## YOUR INSTRUCTIONS
An exact copy of all entries is the expected answer.

## Records contained in a dataset

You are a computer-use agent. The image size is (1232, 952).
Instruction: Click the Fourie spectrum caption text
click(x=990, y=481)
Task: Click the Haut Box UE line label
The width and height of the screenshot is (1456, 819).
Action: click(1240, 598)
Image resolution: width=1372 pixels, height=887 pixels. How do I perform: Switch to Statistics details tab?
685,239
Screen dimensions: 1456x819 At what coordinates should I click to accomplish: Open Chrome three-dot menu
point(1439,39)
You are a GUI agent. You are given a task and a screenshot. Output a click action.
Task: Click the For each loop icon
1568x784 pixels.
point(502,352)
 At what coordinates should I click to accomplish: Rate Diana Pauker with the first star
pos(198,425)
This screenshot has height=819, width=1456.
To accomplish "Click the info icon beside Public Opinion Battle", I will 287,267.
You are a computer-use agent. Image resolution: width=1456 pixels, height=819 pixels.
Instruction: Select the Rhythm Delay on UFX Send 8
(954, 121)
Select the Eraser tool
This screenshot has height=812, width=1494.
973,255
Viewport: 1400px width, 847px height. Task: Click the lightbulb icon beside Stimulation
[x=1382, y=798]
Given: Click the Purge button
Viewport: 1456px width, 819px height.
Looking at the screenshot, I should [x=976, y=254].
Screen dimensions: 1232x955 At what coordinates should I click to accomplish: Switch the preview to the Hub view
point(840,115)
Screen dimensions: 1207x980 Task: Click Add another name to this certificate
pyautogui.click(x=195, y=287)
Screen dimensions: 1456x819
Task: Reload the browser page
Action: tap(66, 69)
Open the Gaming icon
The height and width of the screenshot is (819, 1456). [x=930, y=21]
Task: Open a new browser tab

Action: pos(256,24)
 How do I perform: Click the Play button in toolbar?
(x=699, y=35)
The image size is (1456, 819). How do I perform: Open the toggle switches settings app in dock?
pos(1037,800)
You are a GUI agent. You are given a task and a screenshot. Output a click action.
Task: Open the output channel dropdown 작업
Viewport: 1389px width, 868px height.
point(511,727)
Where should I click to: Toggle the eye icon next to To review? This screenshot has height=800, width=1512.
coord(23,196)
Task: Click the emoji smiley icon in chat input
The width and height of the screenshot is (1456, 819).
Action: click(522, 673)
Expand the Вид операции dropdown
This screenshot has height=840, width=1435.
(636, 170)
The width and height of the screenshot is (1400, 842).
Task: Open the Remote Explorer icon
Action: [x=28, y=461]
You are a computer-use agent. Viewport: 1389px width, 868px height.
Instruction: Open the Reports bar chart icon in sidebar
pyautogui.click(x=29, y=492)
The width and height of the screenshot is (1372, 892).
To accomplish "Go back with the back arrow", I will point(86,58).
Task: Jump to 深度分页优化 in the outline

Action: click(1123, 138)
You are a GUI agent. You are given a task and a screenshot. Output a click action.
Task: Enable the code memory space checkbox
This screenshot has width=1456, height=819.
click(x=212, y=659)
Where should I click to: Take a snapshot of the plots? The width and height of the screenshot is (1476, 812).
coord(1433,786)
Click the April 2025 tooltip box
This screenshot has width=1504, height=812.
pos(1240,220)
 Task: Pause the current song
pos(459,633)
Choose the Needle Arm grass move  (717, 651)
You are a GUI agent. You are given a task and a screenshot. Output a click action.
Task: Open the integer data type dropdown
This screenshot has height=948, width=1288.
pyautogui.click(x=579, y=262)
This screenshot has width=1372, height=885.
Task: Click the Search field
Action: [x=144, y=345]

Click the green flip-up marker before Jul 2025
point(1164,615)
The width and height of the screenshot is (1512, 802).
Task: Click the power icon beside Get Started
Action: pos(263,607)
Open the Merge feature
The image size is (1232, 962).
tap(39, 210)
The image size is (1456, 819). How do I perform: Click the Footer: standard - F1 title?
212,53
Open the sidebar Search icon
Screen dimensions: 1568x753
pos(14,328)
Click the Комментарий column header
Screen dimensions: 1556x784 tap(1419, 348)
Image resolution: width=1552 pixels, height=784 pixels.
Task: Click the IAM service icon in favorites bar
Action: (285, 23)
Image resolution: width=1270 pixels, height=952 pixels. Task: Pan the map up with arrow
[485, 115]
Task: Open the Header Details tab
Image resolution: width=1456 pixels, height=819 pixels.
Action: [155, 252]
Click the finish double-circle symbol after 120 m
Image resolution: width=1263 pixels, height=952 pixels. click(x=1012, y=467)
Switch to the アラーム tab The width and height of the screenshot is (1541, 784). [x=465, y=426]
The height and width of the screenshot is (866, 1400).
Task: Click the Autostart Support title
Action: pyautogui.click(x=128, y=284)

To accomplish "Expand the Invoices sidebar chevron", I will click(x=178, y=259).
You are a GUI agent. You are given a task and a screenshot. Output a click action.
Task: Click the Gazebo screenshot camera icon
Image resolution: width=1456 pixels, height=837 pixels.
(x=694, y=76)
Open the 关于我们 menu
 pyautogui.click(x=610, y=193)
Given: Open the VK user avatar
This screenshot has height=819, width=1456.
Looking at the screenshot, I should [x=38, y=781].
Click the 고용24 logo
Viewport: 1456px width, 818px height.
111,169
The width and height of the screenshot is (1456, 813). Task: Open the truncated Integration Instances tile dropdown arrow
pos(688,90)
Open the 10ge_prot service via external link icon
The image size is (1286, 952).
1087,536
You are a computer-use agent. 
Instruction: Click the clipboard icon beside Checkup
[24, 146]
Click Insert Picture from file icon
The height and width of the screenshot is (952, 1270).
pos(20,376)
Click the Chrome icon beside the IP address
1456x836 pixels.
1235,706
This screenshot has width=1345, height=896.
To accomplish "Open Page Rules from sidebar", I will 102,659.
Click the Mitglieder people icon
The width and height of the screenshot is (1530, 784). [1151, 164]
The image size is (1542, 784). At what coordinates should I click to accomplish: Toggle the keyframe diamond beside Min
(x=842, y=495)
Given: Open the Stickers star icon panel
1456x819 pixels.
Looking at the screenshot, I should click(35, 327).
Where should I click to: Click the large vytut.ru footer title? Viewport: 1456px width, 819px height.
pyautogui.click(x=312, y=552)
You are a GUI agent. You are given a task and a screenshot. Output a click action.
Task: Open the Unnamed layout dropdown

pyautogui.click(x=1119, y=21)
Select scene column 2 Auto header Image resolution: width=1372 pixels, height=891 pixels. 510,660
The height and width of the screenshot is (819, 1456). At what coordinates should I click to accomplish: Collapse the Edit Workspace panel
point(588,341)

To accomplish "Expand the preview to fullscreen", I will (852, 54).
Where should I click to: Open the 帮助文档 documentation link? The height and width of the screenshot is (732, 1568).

## COMPLETED EXERCISE
You are a computer-use agent. The image size is (1232, 952).
Instruction: Click the Fourie spectrum caption text
click(x=990, y=481)
Task: Click the Haut Box UE line label
The width and height of the screenshot is (1456, 819).
Action: click(1240, 598)
Image resolution: width=1372 pixels, height=887 pixels. How do I perform: Switch to Statistics details tab?
685,239
Screen dimensions: 1456x819 At what coordinates should I click to accomplish: Open Chrome three-dot menu
point(1439,39)
You are a GUI agent. You are given a task and a screenshot. Output a click action.
Task: Click the For each loop icon
1568x784 pixels.
point(502,352)
 At what coordinates should I click to accomplish: Rate Diana Pauker with the first star
pos(198,425)
This screenshot has height=819, width=1456.
To accomplish "Click the info icon beside Public Opinion Battle", I will 287,267.
You are a computer-use agent. Image resolution: width=1456 pixels, height=819 pixels.
Instruction: Select the Rhythm Delay on UFX Send 8
(954, 121)
Select the Eraser tool
This screenshot has height=812, width=1494.
973,255
Viewport: 1400px width, 847px height. Task: Click the lightbulb icon beside Stimulation
[x=1382, y=798]
Given: Click the Purge button
Viewport: 1456px width, 819px height.
Looking at the screenshot, I should [x=976, y=254].
Screen dimensions: 1232x955 At what coordinates should I click to accomplish: Switch the preview to the Hub view
point(840,115)
Screen dimensions: 1207x980 Task: Click Add another name to this certificate
pyautogui.click(x=195, y=287)
Screen dimensions: 1456x819
Task: Reload the browser page
Action: tap(66, 69)
Open the Gaming icon
The height and width of the screenshot is (819, 1456). [x=930, y=21]
Task: Open a new browser tab

Action: pos(256,24)
 How do I perform: Click the Play button in toolbar?
(x=699, y=35)
The image size is (1456, 819). How do I perform: Open the toggle switches settings app in dock?
pos(1037,800)
You are a GUI agent. You are given a task and a screenshot. Output a click action.
Task: Open the output channel dropdown 작업
Viewport: 1389px width, 868px height.
point(511,727)
Where should I click to: Toggle the eye icon next to To review? This screenshot has height=800, width=1512.
coord(23,196)
Task: Click the emoji smiley icon in chat input
The width and height of the screenshot is (1456, 819).
Action: click(522, 673)
Expand the Вид операции dropdown
This screenshot has height=840, width=1435.
(636, 170)
The width and height of the screenshot is (1400, 842).
Task: Open the Remote Explorer icon
Action: [x=28, y=461]
You are a computer-use agent. Viewport: 1389px width, 868px height.
Instruction: Open the Reports bar chart icon in sidebar
pyautogui.click(x=29, y=492)
The width and height of the screenshot is (1372, 892).
To accomplish "Go back with the back arrow", I will point(86,58).
Task: Jump to 深度分页优化 in the outline

Action: click(1123, 138)
You are a GUI agent. You are given a task and a screenshot. Output a click action.
Task: Enable the code memory space checkbox
This screenshot has width=1456, height=819.
click(x=212, y=659)
Where should I click to: Take a snapshot of the plots? The width and height of the screenshot is (1476, 812).
coord(1433,786)
Click the April 2025 tooltip box
This screenshot has width=1504, height=812.
pos(1240,220)
 Task: Pause the current song
pos(459,633)
Choose the Needle Arm grass move  (717, 651)
You are a GUI agent. You are given a task and a screenshot. Output a click action.
Task: Open the integer data type dropdown
This screenshot has height=948, width=1288.
pyautogui.click(x=579, y=262)
This screenshot has width=1372, height=885.
Task: Click the Search field
Action: [x=144, y=345]

Click the green flip-up marker before Jul 2025
point(1164,615)
The width and height of the screenshot is (1512, 802).
Task: Click the power icon beside Get Started
Action: pos(263,607)
Open the Merge feature
The image size is (1232, 962).
tap(39, 210)
The image size is (1456, 819). How do I perform: Click the Footer: standard - F1 title?
212,53
Open the sidebar Search icon
Screen dimensions: 1568x753
pos(14,328)
Click the Комментарий column header
Screen dimensions: 1556x784 tap(1419, 348)
Image resolution: width=1552 pixels, height=784 pixels.
Task: Click the IAM service icon in favorites bar
Action: (285, 23)
Image resolution: width=1270 pixels, height=952 pixels. Task: Pan the map up with arrow
[485, 115]
Task: Open the Header Details tab
Image resolution: width=1456 pixels, height=819 pixels.
Action: [155, 252]
Click the finish double-circle symbol after 120 m
Image resolution: width=1263 pixels, height=952 pixels. click(x=1012, y=467)
Switch to the アラーム tab The width and height of the screenshot is (1541, 784). [x=465, y=426]
The height and width of the screenshot is (866, 1400).
Task: Click the Autostart Support title
Action: pyautogui.click(x=128, y=284)

To accomplish "Expand the Invoices sidebar chevron", I will click(x=178, y=259).
You are a GUI agent. You are given a task and a screenshot. Output a click action.
Task: Click the Gazebo screenshot camera icon
Image resolution: width=1456 pixels, height=837 pixels.
(x=694, y=76)
Open the 关于我们 menu
 pyautogui.click(x=610, y=193)
Given: Open the VK user avatar
This screenshot has height=819, width=1456.
Looking at the screenshot, I should [x=38, y=781].
Click the 고용24 logo
Viewport: 1456px width, 818px height.
111,169
The width and height of the screenshot is (1456, 813). Task: Open the truncated Integration Instances tile dropdown arrow
pos(688,90)
Open the 10ge_prot service via external link icon
The image size is (1286, 952).
1087,536
You are a computer-use agent. 
Instruction: Click the clipboard icon beside Checkup
[24, 146]
Click Insert Picture from file icon
The height and width of the screenshot is (952, 1270).
pos(20,376)
Click the Chrome icon beside the IP address
1456x836 pixels.
1235,706
This screenshot has width=1345, height=896.
To accomplish "Open Page Rules from sidebar", I will 102,659.
Click the Mitglieder people icon
The width and height of the screenshot is (1530, 784). [1151, 164]
The image size is (1542, 784). At what coordinates should I click to accomplish: Toggle the keyframe diamond beside Min
(x=842, y=495)
Given: Open the Stickers star icon panel
1456x819 pixels.
Looking at the screenshot, I should click(35, 327).
Where should I click to: Click the large vytut.ru footer title? Viewport: 1456px width, 819px height.
pyautogui.click(x=312, y=552)
You are a GUI agent. You are given a task and a screenshot. Output a click action.
Task: Open the Unnamed layout dropdown

pyautogui.click(x=1119, y=21)
Select scene column 2 Auto header Image resolution: width=1372 pixels, height=891 pixels. 510,660
The height and width of the screenshot is (819, 1456). At what coordinates should I click to accomplish: Collapse the Edit Workspace panel
point(588,341)

To accomplish "Expand the preview to fullscreen", I will (852, 54).
Where should I click to: Open the 帮助文档 documentation link? The height and width of the screenshot is (732, 1568).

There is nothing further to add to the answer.